Complex networks, like the ones used in deep learning, are built from many individual components. In this chapter, we take a look at a perceptron, which composes neural networks. Keep scrolling!
Early neural network researchers in the 1950s took inspirations from a neuron, the building block of brains, to create an algorithm called the perceptron.
To understand what a perceptron is, let’s first take a look at a neuron.
A neuron is composed of 3 main parts:
Dendrites: Receivers of neural information that takes in stimuli from other neurons.
Soma: The “core” of a neuron where the nucleus is located; it decides if a signal will be sent to other neurons.
Axon: Long extending neck of the neuron that passes any signal to any of the neighbor neurons.
The perceptron, similarly, also has 3 major parts:
Inputs: inputs take in signals in the form of numbers and pass them to the perceptron.
Perceptron: the perceptron takes in the inputs and conducts some calculations on them.
Output: the output of the perceptron spits out the result of the calculations.
Between inputs and perceptrons, the axon-to-dendrite connection is simplified to an
edge, and signals transmitted are represented with numbers.
The input on top here is connected to the perceptron with a thicker edge, thus the signal is amplified, in this case by a factor of 2, when it reaches the neuron.
However, the input at the bottom has a thinner connection to the neuron, in this
case reducing the signal to two thirds of what it was. The perceptron then sums the
received signals: 2 from the top and 2 from the bottom, resulting in a final signal
The thickness of the edge is called weight.
Next, the perceptron processes the signal by "shaking" itself. In this case, doing so
increased the signal by 1.
The “shakiness” of a perceptron is called bias, which can either increase or decrease the value of the signal by any set amount.
Finally, an activation function is used to decide how strong a signal the perceptron should transmit to its neighbors. More on this issue soon!
The sigmoid function, a type of activation functions, is used here. It maps the signal value into the range of 0-1. In our case, 5 is being mapped to 0.99, which becomes the final output.
Early researchers tried to use these perceptrons to determine how likely an image contains a human face, but they quickly ran into a problem: the resulting probability of the model was often above 100% or below 0%.

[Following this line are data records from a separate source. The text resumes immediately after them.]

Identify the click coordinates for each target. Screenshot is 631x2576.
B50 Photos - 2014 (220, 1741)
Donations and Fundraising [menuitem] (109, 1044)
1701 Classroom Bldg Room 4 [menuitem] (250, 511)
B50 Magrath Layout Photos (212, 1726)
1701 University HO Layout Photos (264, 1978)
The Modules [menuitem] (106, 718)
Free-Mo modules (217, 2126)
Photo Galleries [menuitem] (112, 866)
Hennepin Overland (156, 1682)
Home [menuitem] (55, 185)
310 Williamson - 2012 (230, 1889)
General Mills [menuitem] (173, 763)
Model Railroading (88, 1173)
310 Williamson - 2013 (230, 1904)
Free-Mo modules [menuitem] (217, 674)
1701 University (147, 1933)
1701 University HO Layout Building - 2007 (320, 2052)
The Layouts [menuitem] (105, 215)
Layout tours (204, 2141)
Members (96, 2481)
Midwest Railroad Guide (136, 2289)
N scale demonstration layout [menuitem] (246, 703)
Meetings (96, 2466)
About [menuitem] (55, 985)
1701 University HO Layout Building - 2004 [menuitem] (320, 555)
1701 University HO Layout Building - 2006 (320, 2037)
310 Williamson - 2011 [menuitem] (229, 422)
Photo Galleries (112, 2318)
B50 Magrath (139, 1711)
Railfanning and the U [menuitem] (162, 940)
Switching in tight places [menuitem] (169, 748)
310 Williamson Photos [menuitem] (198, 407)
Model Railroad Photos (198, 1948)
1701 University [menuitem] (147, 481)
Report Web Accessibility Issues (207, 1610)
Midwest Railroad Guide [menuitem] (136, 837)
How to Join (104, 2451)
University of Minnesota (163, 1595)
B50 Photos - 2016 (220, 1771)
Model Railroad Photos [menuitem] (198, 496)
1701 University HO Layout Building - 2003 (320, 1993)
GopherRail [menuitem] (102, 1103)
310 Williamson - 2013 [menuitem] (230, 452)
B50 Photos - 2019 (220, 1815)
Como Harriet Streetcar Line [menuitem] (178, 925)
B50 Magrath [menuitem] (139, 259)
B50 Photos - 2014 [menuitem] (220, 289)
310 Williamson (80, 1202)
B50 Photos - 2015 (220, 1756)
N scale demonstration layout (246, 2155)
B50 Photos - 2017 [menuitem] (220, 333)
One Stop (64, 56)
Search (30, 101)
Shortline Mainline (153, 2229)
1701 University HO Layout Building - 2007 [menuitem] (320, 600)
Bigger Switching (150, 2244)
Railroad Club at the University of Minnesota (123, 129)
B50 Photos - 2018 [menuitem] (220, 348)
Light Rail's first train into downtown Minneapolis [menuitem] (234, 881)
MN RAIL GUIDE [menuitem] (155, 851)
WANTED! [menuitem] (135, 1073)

To tackle this problem, the researchers put an activation function behind the output of the perceptron, which could control the output range of that perceptron. The sigmoid function and ReLU are examples of activation functions that are commonly used to achieve different output ranges.
Sigmoid calculates the probability that something is true. For example, if you want to determine if an image is a cat or not, you would use a sigmoid activation function, which transforms the output value into a probability (a number between 0 and 1).
ReLU makes sure that the final output is non-negative, and is commonly used in multilayer networks. Unlike sigmoid whose main purpose is to limit output range, ReLU is used to break linearity so that the multilayer networks can learn more complex concepts. We will talk about this notion in depth in Chapter 5.
Up to this point, we have looked at how neurons inspired the perceptron algorithm, and what components make up the perceptron. In the next chapter, we will discuss how data can be used to teach perceptrons and other more complex neural networks.
Perceptron: A neuron-inspired algorithm that is the
building block of more complex neural networks.
Weight: A numeric value associated with an edge (the connection between two perceptrons). It can amplify, reduce, or invert signals.
Bias: A numeric value added onto the weighted sum of all input signals.
Activation Function: A function that is used to control the final output of a perceptron.